[[ Material provided open ]]

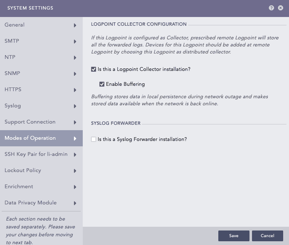Click the help question mark icon
Image resolution: width=289 pixels, height=245 pixels.
pos(272,8)
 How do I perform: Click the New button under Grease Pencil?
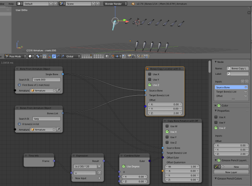pyautogui.click(x=236, y=167)
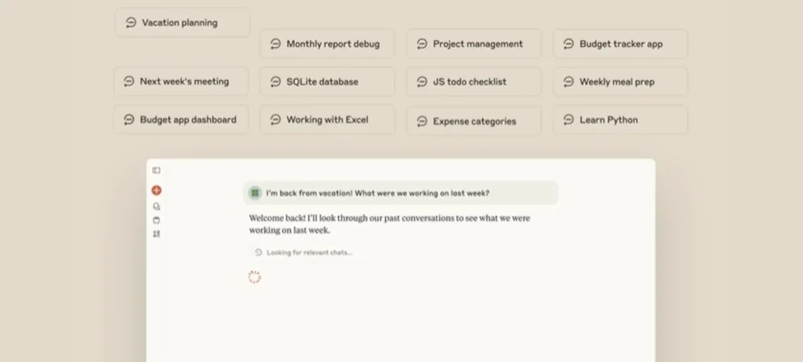803x362 pixels.
Task: Open the projects icon in the sidebar
Action: pos(156,221)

[[ Material provided closed ]]

Problem statement: Copy only the lines running from the one that holds "How do I perform: Click" through the last line of the data, and include both of those lines. Do not copy any pictures.

Exercise solution:
 How do I perform: Click the New button under Grease Pencil?
pyautogui.click(x=236, y=167)
803x362 pixels.
Task: Open the projects icon in the sidebar
Action: pos(156,221)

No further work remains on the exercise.